Anybody else catch wind of this? was listening to a talk radio station a couple days ago and heard a blurb that : "PETA, already known for using nude (or was it semi nude) pictures to lure people into reading there message will now be using Porn to introduce its ideas to people. PETAxxx.com ......"( the actual words used were triple ex)

this is just all kinds of disturbing!


----------



## mentaldetector (Apr 17, 2011)

*links*

www.spokesman.com/blogs/commcomm/2011/sep/25/peta-porn-show/
http://abcnews.go.com/Technology/wireStory/peta-plans-porn-website-promote-message-14570593

there are a bunch of articles out there. These were just the first couple that pop up on Google. What worries me is that organizations such as Peta will go to these lengths and expenses in attempts to convince this country to give up its rights and destroy a way of life. But i hear so very little from our side.

which begs the questions: what is being done to ensure our future as hunters, which organizations truly work to accomplish this and more importantly which organizations work against us? I know there are a few out there that masquerade as hunters rights advocates in order to dupe the unaware into actually funding our opponents efforts. 

I read a good book on the subject "The politically incorrect guide to hunting". but i wonder what else has been going on since its publication. what other devilry are these anti-Americans up to?

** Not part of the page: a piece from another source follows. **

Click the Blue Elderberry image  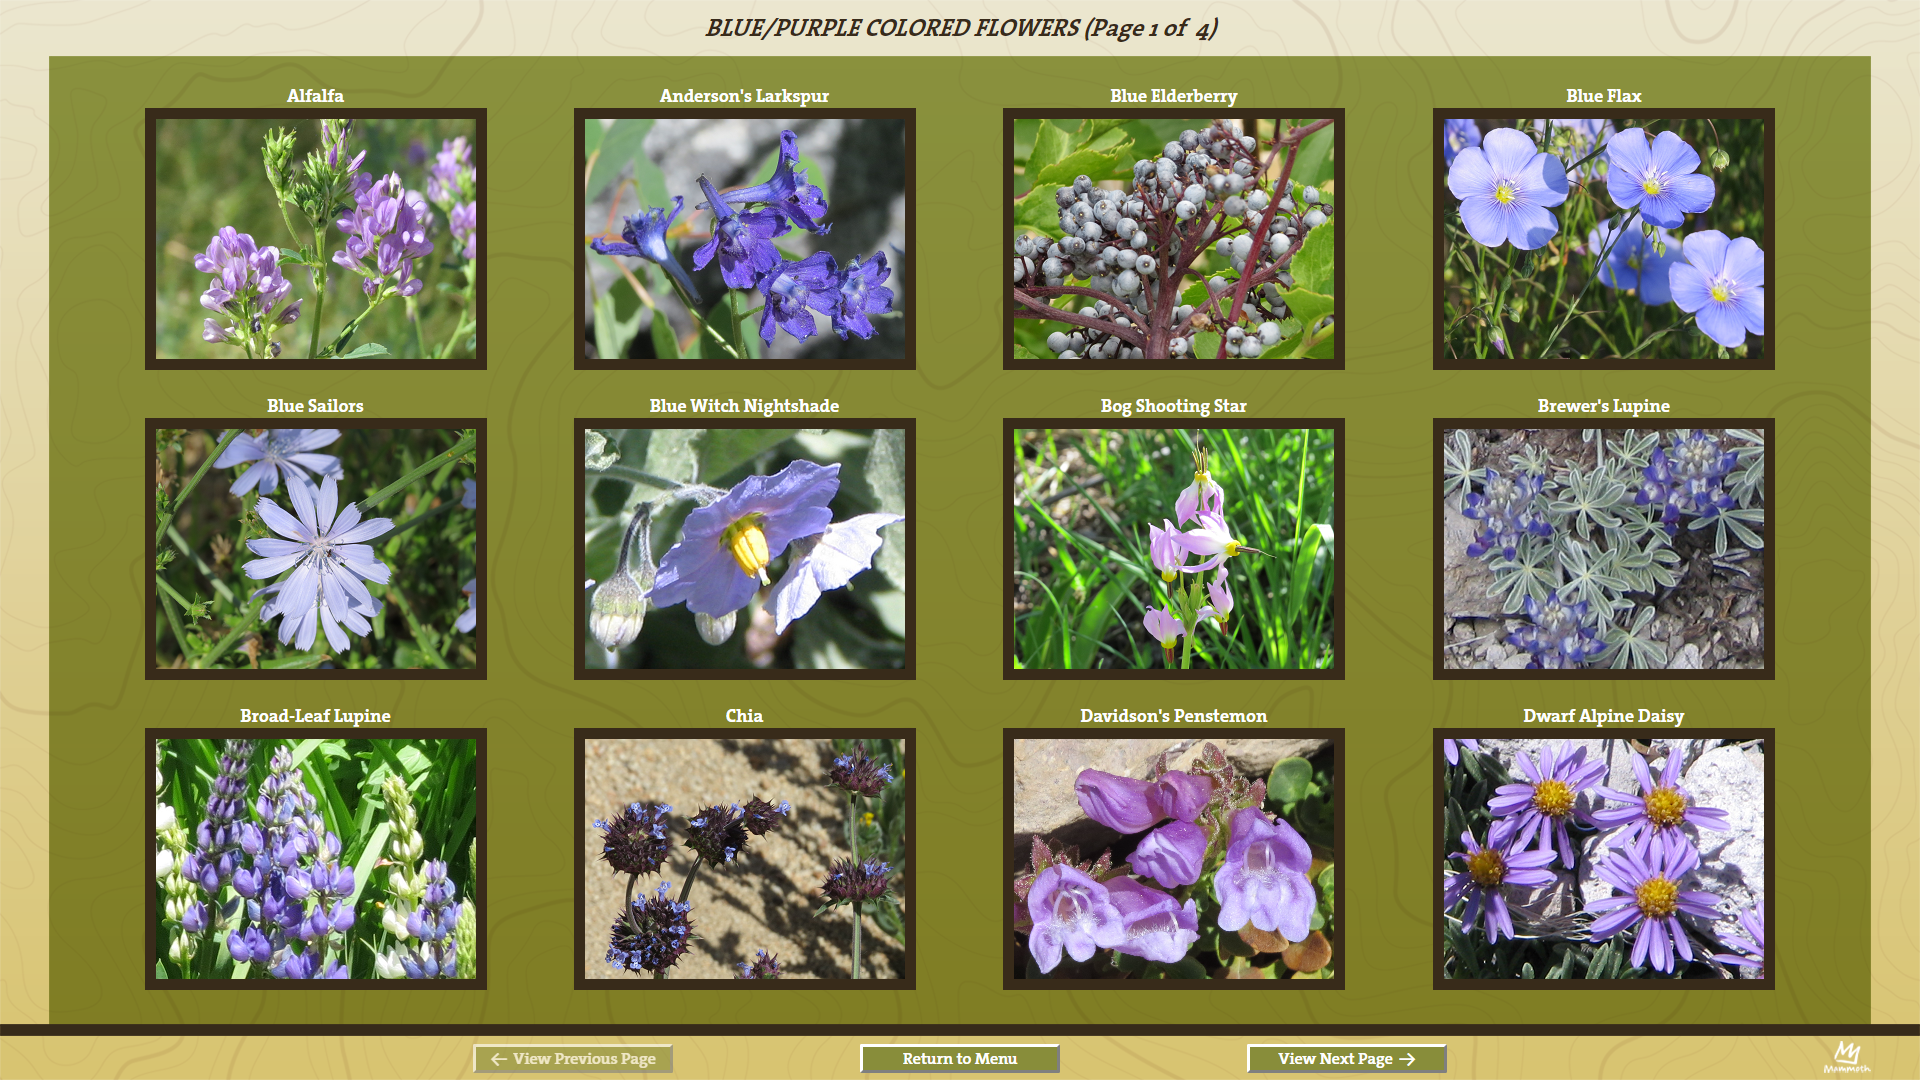tap(1173, 239)
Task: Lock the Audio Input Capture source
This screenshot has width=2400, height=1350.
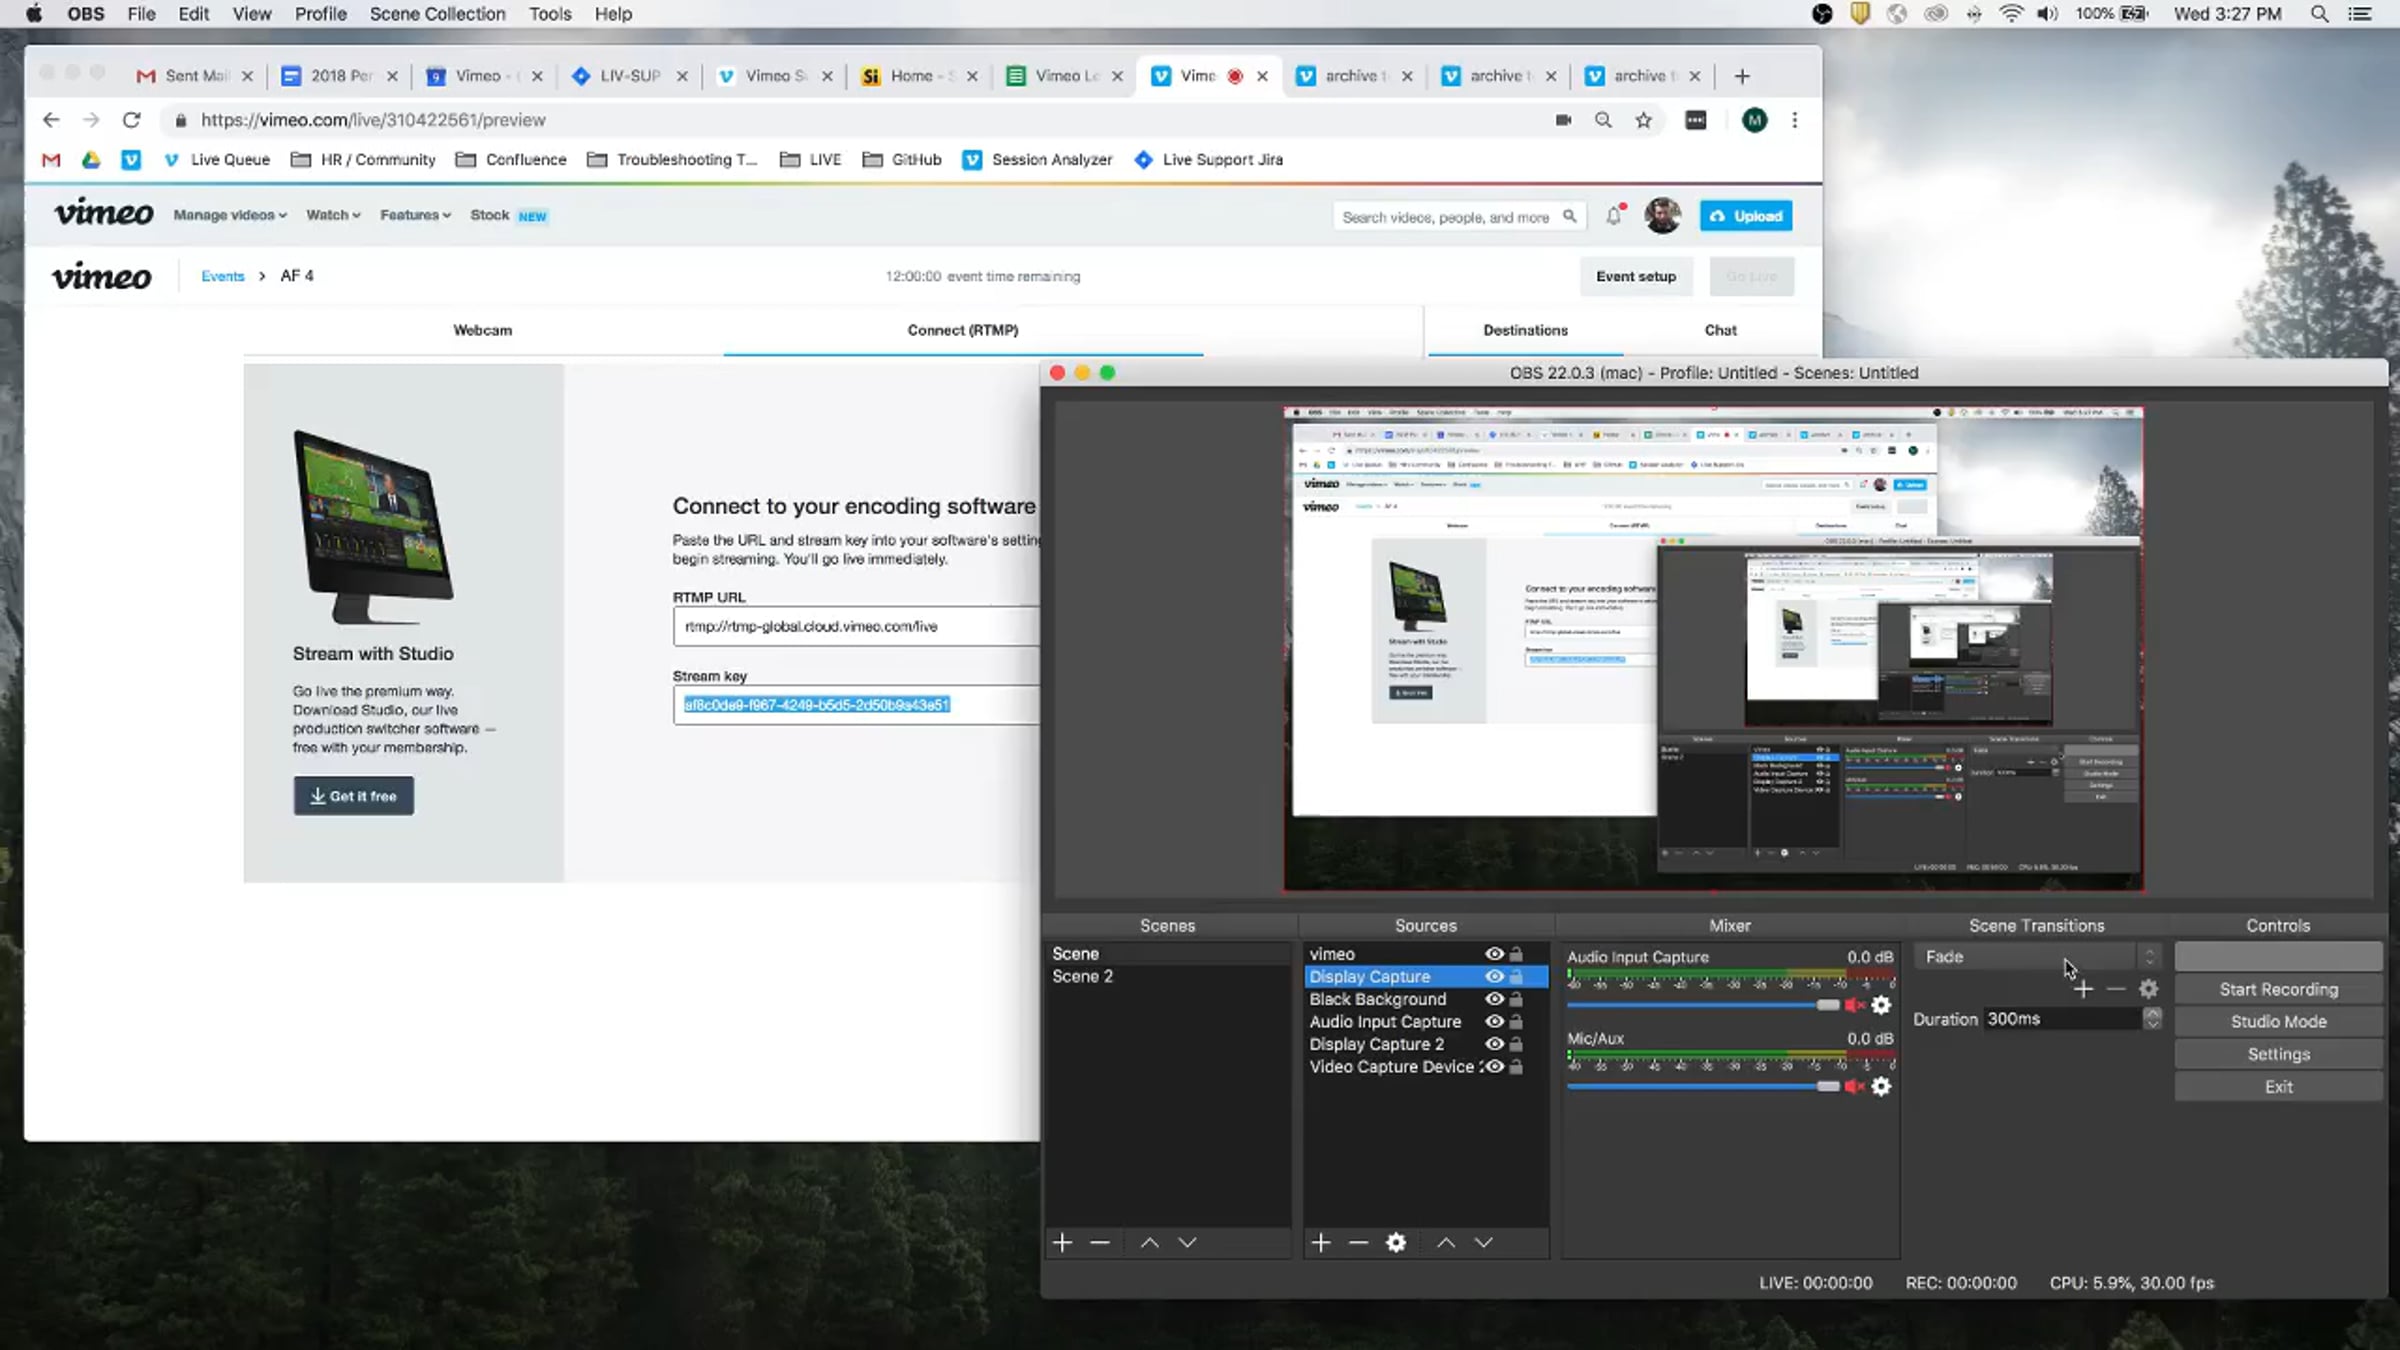Action: click(x=1516, y=1022)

there is a thread here talking about the people/celebrates that endorse this or that effort but what about a list of organizations that do the "dirty work"?


----------



## mike 66 (Jan 21, 2010)

peta will do anythiNG FOR $$$$$$$$


----------



## jasonposs (Jul 19, 2010)

bear archery beat em to it int the late 60`s early 70` with there add.it appeared in playboy and other mens publications


----------